Inside My Home Assistant Setup

Home Assistant is one of those projects that starts small — maybe one smart bulb and a curious afternoon — and gradually becomes the connective tissue of your entire house. This is a look at what’s running in mine: what works, what was fun to build, and what actually gets used every day.

The short version: a Raspberry Pi 4 running Home Assistant OS, about 1,900 entities, 20 rooms, 66 automations, and 53 devices communicating over WiFi, Ethernet, and a PoE Zigbee coordinator.

The Foundation

Everything runs on a Raspberry Pi 4 using Home Assistant OS — the fully managed version that handles updates, backups, and add-ons cleanly without needing to manage a Linux server underneath it. External access runs through a Cloudflare Tunnel — no open ports on the router, no exposed IP address, no port forwarding. The tunnel connects outbound from the Pi to Cloudflare’s edge, which proxies external traffic back in. The result is a publicly accessible URL with no attack surface on the home network side. SSL is handled by a Let’s Encrypt certificate that renews itself automatically via an HA automation. No manual cert renewals, no open firewall rules.

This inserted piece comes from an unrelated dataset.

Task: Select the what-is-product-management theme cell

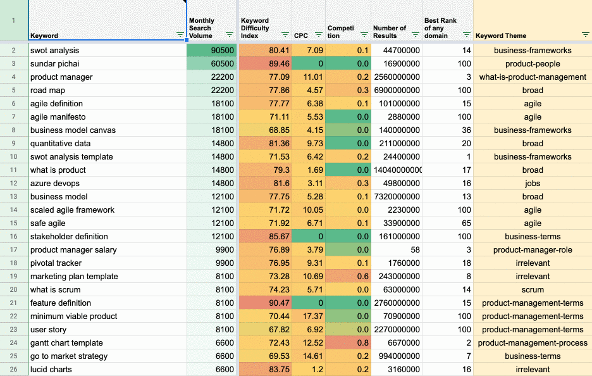Action: pos(533,77)
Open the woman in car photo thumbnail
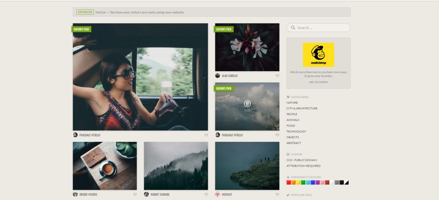 (x=140, y=77)
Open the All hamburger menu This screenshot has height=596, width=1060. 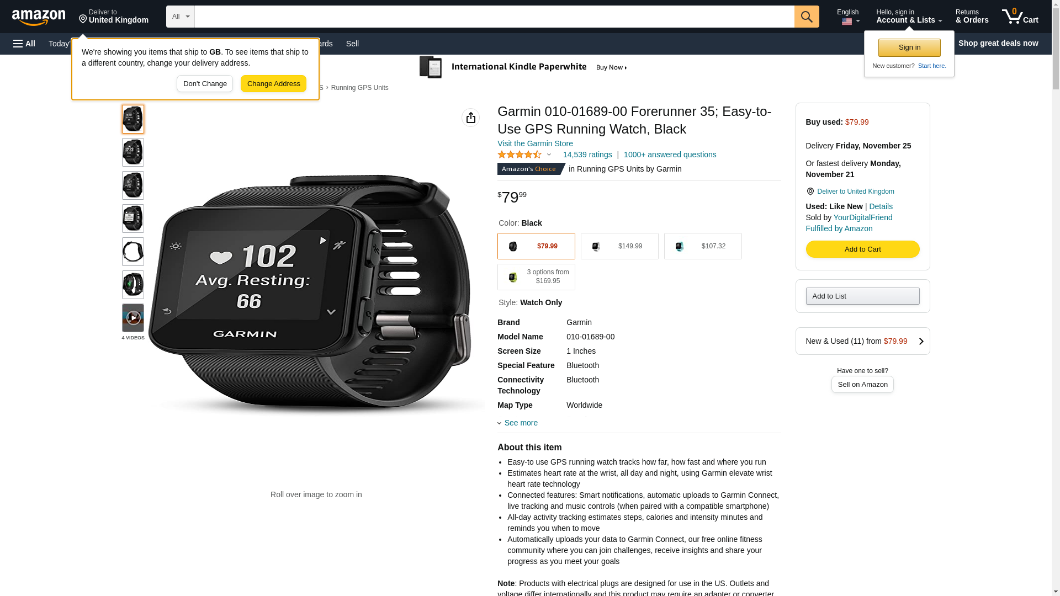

Zigbee runs through an SLZB-06 network coordinator — a standalone networked device running a Texas Instruments CC2652 chip. It handles 53 Zigbee devices across the house, all local, no cloud required.

The system currently manages:

• 1,897 entities across 30 domains
• 66 automations
• 20 defined areas covering every room in the house
• 884 sensors (most of these are device telemetry, but a good chunk are custom)

Design Philosophy

The goal is simple: Safe, Reliable, and Easy to Use. Not impressive to demo, not packed with features for their own sake — a system that the whole family can operate without thinking about it, that doesn’t fail in ways that are hard to recover from, and that doesn’t introduce risk into the home. Every decision below traces back to one of those three.

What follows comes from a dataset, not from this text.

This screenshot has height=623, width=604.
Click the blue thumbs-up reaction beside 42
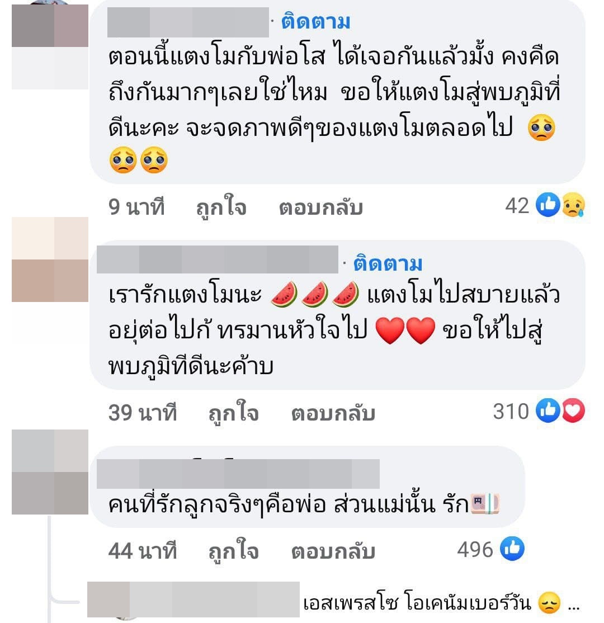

Everything runs local — no cloud, no exceptions. Nothing in this system phones home to work. No Samsung account, no Shelly Cloud, no Alexa in the middle. If the internet goes down, every light, sensor, and automation keeps running exactly as it did before. This isn’t just a privacy preference — it’s reliability. Cloud-dependent devices break when the manufacturer changes their API, sunsets an app, or simply goes under. Local-first means the system is under your control indefinitely.

Open source for anything with an IP address. If a device runs on WiFi or ethernet, it runs open firmware where possible. Shelly modules run ESPHome. ESP32 boards run ESPHome. Open firmware is what makes the local-first principle stick — you’re not dependent on the manufacturer to keep their app or cloud running, and you’re not locked out if they decide to start charging for features that used to be free.

Zigbee for anything battery-powered. WiFi is power-hungry; Zigbee is not. Sensors, buttons, and remotes that run on batteries are all Zigbee — they sleep between transmissions, lasting one to two years on a single battery. No battery device in this house is trying to maintain a WiFi connection.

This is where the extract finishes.